Complex structure of branched cover from covering space

Question

We build a branched cover of a surface of genus $g$ over a torus. To do this, choose $2g-2$ points on the torus, and match them in pairs, and join them with arcs, so that the arcs are all disjoint. Cut along these arcs.

Now take a second copy of the torus, with exactly the same construction of cutting along arcs. Now glue the cut arcs in matching pairs between the two copies of the torus. It is clear that what we get is a closed surface, and we had genus $2$ to begin with (two tori), gluing the first pair of slits connects the two tori, and then for each of the other $g-2$ pairs of slits that we glue we get an extra $1$ for genus, giving genus $g$ in total.

Now we call the $2g-2$ the branch values, and the preimage of a branch value a branch point.

My question is by local homeomorphism, we can lift a complex structure to the surface of genus $g$ minus $2g-2$ branch points and we have holomorphic map from it, but how do we extend the complex structure (and holomorphic map) to the whole surface of genus $g$?

Answer 1

Each branch point in the cover has a neighborhood that, when removed, is holomorphically equivalent to the unit disc punctured by removing its center. The missing point at the center is a "removable singularity", which means that there is a unique complex structure on the open disc (including the point) which extends the complex structure on the punctured disc.

Answer 2

Let's fix some notation. Let $T$ be our torus and let $p:S\to T$ be the branched covering map. Let $B\subset T$ be the set of branch points. So, as you say, $p$ restricts to a local homeomorphism $S\setminus p^{-1}(B)\to T\setminus B$ and this gives a complex structure on $S\setminus p^{-1}(B)$. Moreover, we know that each point of $p^{-1}(B)$ has a coordinate chart (not necessarily a holomorphic one) on which $p$ becomes the map $z\mapsto z^2$ at the origin.

Now let $b\in B$ and let $c$ be the preimage of $b$ in $T$. Pick a holomorphic coordinate disk $D$ around $b$. Then $p$ restricts to a connected 2-sheeted cover $p^{-1}(D\setminus\{b\})\to D\setminus \{b\}$. But we know what the holomorphic connected double cover of a punctured disk is: it's just another punctured disk, with the map $z\mapsto z^2$ (here we're using the fact that the complex structure on $p^{-1}(D\setminus\{b\})$ is the unique one that makes $p$ holomorphic). So $p^{-1}(D\setminus\{b\})$ is biholomorphic to a punctured disk, with $p$ becoming the map $z\mapsto z^2$ under this biholomorphism. Thinking of this biholomorphism as a coordinate chart on $S$, we can then extend it over the whole disk by mapping $0$ to $c$, and $p$ remains holomorphic at $c$.

In this way, we obtain a complex structure on all of $S$ which makes $p$ holomorphic.
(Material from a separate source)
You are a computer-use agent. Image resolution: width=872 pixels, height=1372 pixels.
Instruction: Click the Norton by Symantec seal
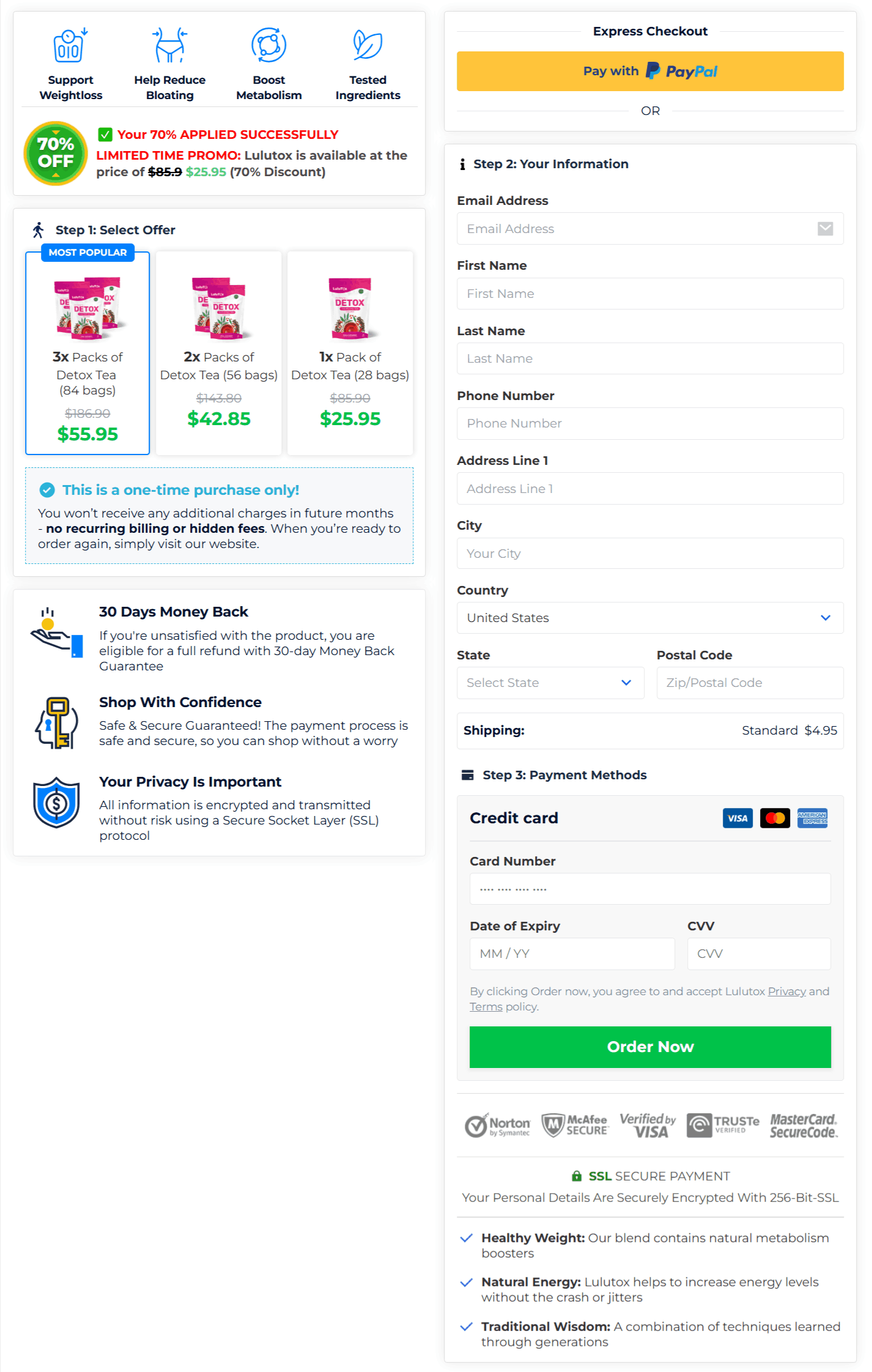coord(497,1125)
More generally, a similar construction shows that if $p:S\to T$ is a branched cover of topological surfaces (meaning each point of $T$ has a disk neighborhood whose inverse image is a disjoint union of disks with $p$ given by $z\mapsto z^n$ for some $n$ on each one), then for any complex structure on $T$ there is a unique complex structure on $S$ which makes $p$ holomorphic. Namely, first lift the complex structure everywhere except the branch points. Then, looking at a deleted neighborhood of each branch point you can use the fact that the holomorphic $n$-sheeted cover of a punctured disk is again a punctured disk to extend the complex structure to the branch point.